A College Board spokesperson tells me via email that, while the organization is willing to include some concepts from pre 1450 (as evidenced by the shift to 1200 C.E. as a start date), the course simply was too big. A quote attributed to Packer asserts the need to limit the “scope of the content that will be assessed on the exam.” In other words, the College Board is still fixated on how many years the class includes, rather than on which ideas the class is addressing.
This focus on dates and coverage over time is a mistake that lies at the heart of the current controversy. The whole point of a thematic class is to eschew being controlled by the rote need to cover a lot of content. Instead, the goal is to draw students through historical motifs, great problems, and enduring questions about humanity. There are lots of ways to organize such classes; I like to look at encounters throughout human history, emphasizing that there has never been an era without the movement of peoples, objects, and ideas, but also that such encounters are often involuntary and come at great cost. Other teachers at both high school and college levels whom I know prefer to use case studies, choosing a balanced array of diverse places and cultures on which to concentrate. The important thing to remember is that the scale of a 10,000-year course forces us to rethink our natural fear of leaving something out. Something’s always left out of every class anyway.

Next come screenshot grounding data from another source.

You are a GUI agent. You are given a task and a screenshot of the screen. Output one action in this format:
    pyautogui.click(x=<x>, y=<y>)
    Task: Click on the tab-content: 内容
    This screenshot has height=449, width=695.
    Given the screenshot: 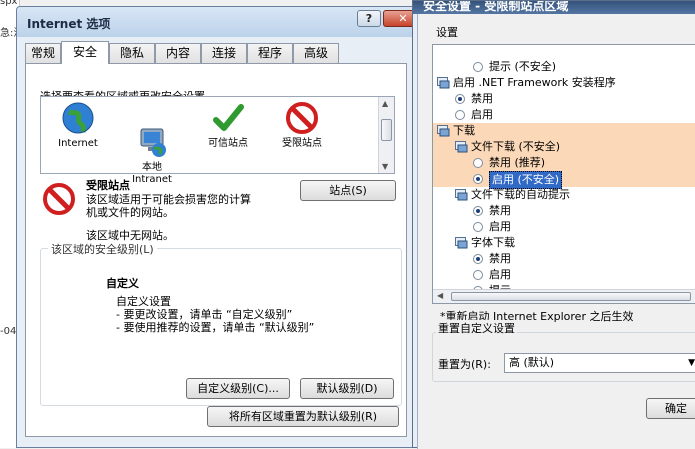 What is the action you would take?
    pyautogui.click(x=178, y=54)
    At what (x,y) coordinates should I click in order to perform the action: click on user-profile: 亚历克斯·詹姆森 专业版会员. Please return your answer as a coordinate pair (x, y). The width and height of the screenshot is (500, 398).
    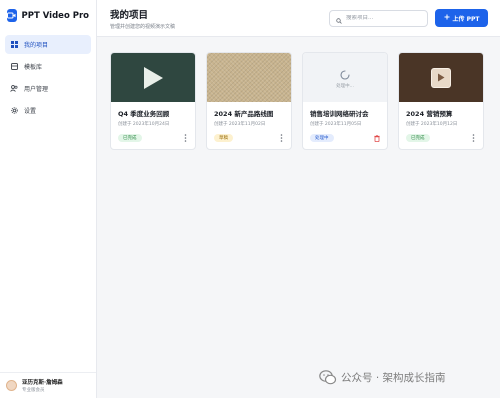
    Looking at the image, I should click on (48, 385).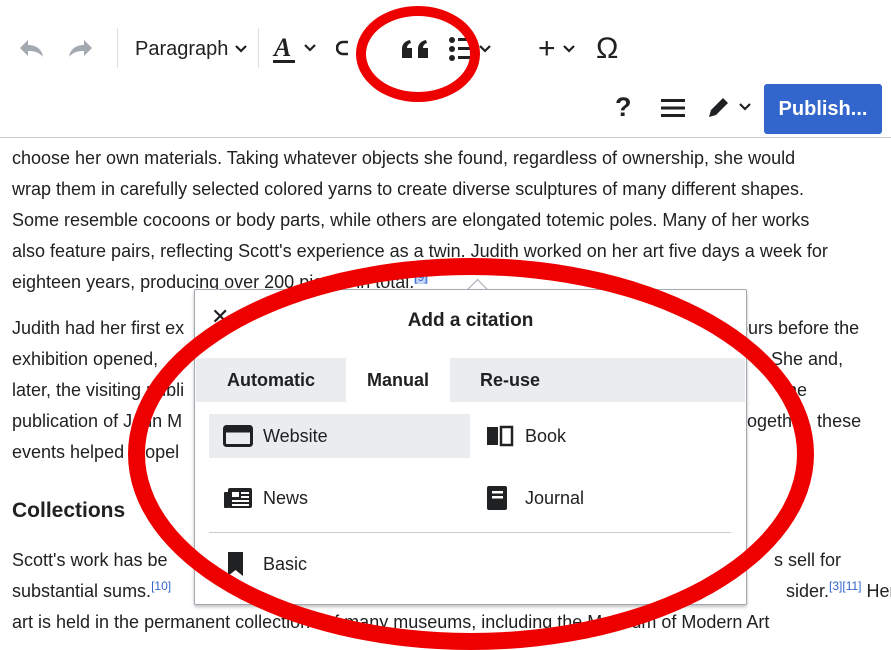 The width and height of the screenshot is (891, 650). Describe the element at coordinates (271, 380) in the screenshot. I see `tab-automatic: Automatic` at that location.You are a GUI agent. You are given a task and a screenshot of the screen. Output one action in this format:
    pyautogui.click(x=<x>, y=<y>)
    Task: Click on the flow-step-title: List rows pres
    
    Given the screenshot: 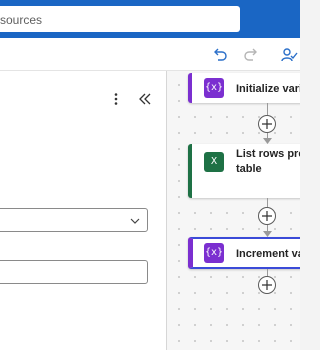 What is the action you would take?
    pyautogui.click(x=268, y=154)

Eric Beckman, a member of the Minnesota Council for History Education who has been teaching high school history for nearly 30 years, including AP European and World, seems a little mystified that the College Board has made this controversial move. “Although AP World History, obviously, covers a lot more time and space than AP US History,” he tells me via email, “it actually has fewer key concepts. Similarly, in the Minnesota state standards, there are more benchmarks for U.S. History than for World History.” In other words, the course by design doesn’t mandate an overwhelming mastery of 10,000 years of detail, but rather encourages synthesis and pursuit of thematic understandings.

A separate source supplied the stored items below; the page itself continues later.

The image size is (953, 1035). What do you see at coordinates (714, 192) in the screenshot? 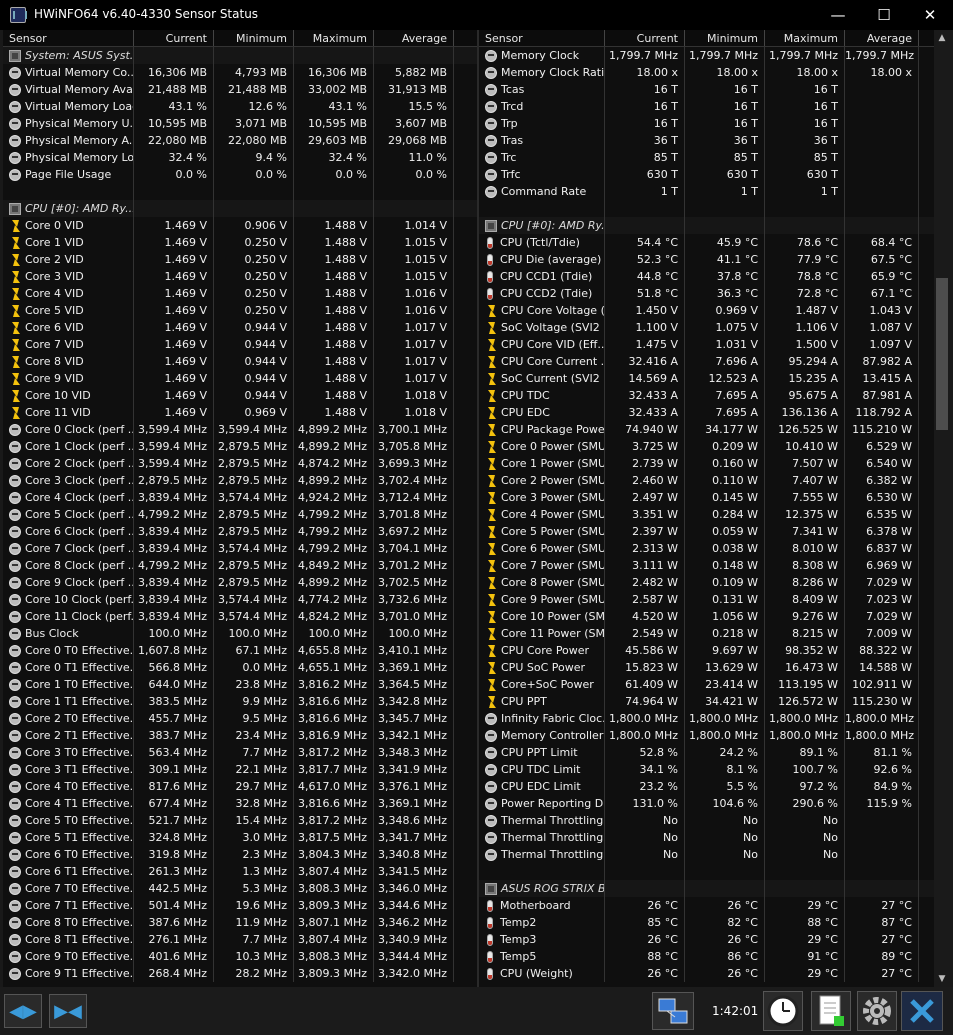
I see `sensor-row: Command Rate 1 T1 T1 T` at bounding box center [714, 192]. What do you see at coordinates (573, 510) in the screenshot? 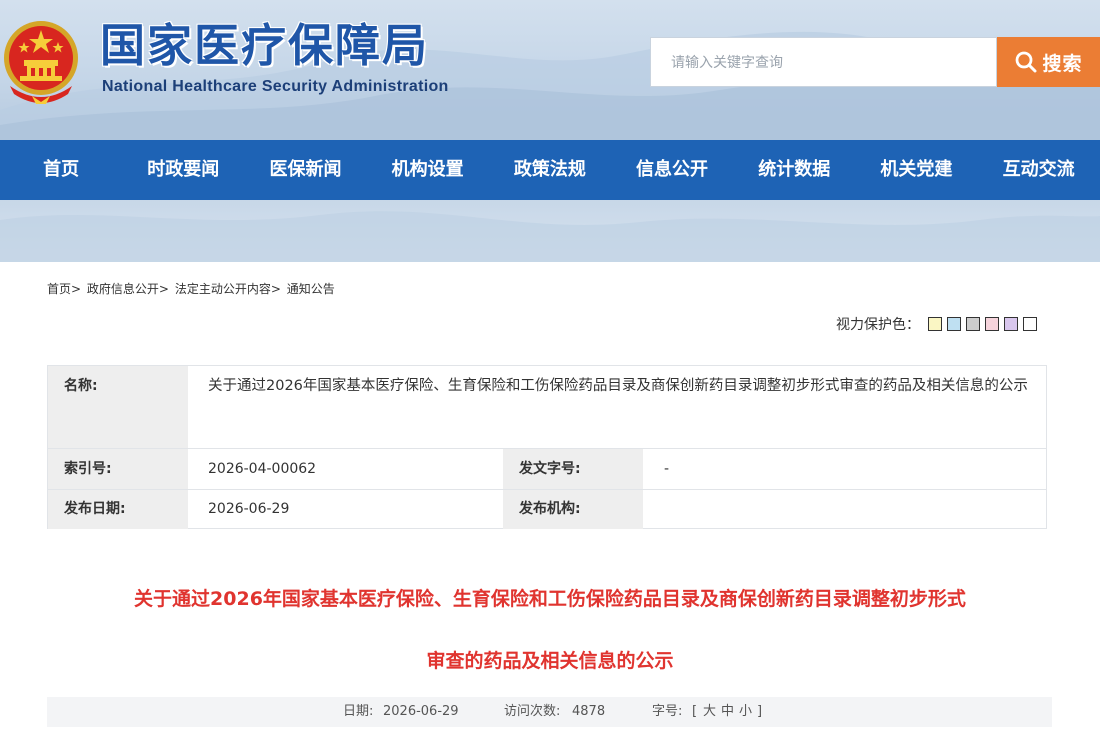
I see `info-org-label: 发布机构:` at bounding box center [573, 510].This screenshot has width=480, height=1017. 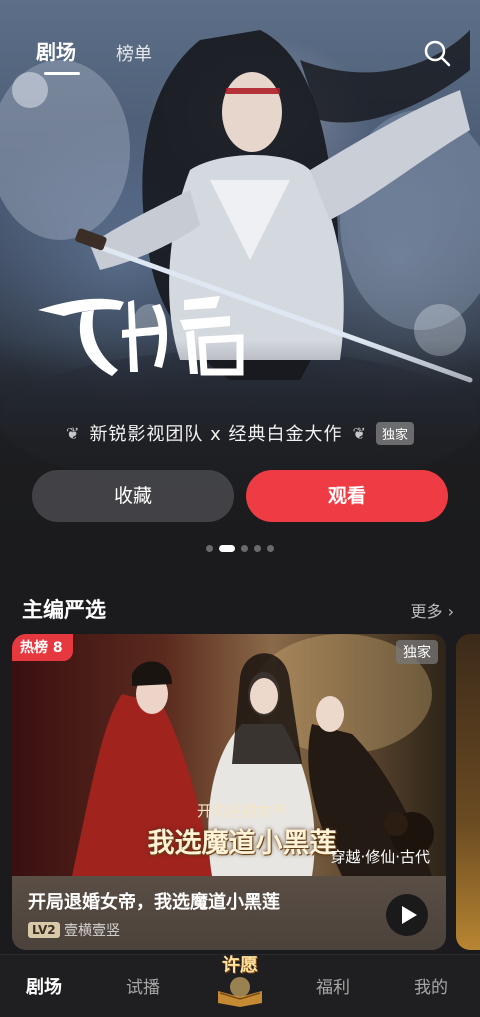 What do you see at coordinates (143, 986) in the screenshot?
I see `nav-trial: 试播` at bounding box center [143, 986].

I was a history professor for 10 years and now advise undergraduates at a large public university who want to major in history. One day last spring, a student came into my office to declare a history major. As we chatted about her decision, she reflected on how unsatisfying high school history had been (although it had inspired her enough to get her into my office). “In high school, history was about finding answers. But in college, it’s about asking questions,” she said. That’s obviously not true in all high schools, but her comment reflected a problem in high school history courses, one that I worry is linked to the demand for “coverage.” Let’s take this moment of controversy and keep pushing to build an Advanced Placement history curriculum that recognizes the impossibility of coverage—the dreaded memorizing of names and dates—and instead engages teachers and students in the far more interesting and important task of asking good questions about the past.